Locate every line in the rows below that contains the word "participants", and copy each such line in full.

+ + + +

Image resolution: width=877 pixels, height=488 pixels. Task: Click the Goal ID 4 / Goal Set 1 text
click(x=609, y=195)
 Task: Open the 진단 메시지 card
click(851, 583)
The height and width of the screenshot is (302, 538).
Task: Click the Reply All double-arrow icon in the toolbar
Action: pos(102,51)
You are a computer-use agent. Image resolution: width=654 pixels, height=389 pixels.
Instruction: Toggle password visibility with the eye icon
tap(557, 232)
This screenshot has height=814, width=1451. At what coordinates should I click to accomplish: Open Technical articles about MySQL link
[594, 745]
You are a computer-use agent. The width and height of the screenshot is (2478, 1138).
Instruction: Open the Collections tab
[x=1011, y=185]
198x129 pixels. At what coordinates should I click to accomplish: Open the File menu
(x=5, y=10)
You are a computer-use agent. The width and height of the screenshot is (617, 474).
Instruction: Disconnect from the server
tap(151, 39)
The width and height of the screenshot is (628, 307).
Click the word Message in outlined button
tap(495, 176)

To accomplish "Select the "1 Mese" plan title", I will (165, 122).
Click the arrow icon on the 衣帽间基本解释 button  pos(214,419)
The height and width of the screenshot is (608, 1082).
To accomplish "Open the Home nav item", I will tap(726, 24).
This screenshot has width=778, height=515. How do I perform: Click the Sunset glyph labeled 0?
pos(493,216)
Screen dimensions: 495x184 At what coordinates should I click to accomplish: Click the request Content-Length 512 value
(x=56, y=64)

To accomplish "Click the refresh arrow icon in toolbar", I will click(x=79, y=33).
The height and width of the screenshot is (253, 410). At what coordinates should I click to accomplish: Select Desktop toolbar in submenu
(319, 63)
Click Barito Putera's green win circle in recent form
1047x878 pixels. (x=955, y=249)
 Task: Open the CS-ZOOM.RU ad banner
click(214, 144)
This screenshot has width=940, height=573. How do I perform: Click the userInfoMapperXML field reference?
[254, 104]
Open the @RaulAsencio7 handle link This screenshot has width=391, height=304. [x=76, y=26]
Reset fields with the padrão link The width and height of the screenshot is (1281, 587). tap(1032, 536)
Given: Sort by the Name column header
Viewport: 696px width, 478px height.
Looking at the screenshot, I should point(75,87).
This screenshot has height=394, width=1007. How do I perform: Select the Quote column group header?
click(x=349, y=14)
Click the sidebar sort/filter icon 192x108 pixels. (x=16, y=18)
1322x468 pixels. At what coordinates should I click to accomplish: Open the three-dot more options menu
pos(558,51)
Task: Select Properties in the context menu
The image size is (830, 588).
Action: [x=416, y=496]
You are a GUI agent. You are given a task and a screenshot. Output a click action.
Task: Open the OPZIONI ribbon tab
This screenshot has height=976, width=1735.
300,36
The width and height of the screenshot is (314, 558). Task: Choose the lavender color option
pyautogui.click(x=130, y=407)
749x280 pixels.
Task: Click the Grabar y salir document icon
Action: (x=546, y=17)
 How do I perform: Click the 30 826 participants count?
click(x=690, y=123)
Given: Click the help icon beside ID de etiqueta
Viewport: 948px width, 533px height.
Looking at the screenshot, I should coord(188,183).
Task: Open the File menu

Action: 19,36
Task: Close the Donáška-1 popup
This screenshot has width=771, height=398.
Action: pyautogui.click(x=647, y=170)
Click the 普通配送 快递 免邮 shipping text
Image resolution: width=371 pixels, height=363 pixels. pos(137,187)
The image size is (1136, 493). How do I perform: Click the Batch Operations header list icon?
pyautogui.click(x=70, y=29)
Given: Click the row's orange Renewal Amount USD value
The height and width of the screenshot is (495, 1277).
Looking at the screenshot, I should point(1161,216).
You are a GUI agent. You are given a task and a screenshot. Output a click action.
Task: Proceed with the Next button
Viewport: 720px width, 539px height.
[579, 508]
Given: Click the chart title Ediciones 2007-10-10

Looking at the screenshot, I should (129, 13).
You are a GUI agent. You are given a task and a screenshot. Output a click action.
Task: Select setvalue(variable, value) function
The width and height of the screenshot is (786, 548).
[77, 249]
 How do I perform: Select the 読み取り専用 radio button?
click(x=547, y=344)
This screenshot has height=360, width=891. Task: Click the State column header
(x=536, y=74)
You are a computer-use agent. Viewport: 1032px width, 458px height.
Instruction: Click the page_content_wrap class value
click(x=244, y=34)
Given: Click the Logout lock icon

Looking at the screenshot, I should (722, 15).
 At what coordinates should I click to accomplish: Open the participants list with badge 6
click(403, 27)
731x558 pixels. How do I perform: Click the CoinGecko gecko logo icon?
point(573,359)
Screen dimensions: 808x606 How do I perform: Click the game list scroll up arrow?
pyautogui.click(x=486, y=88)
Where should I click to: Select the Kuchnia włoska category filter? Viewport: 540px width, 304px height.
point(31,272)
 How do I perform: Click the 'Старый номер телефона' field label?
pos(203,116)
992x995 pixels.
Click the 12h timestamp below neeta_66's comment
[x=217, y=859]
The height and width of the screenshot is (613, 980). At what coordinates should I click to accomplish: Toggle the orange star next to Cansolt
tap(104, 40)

+ + + +

Output:
 How do I perform: Click the 30 826 participants count?
 At what coordinates should I click to accomplish: Open the participants list with badge 6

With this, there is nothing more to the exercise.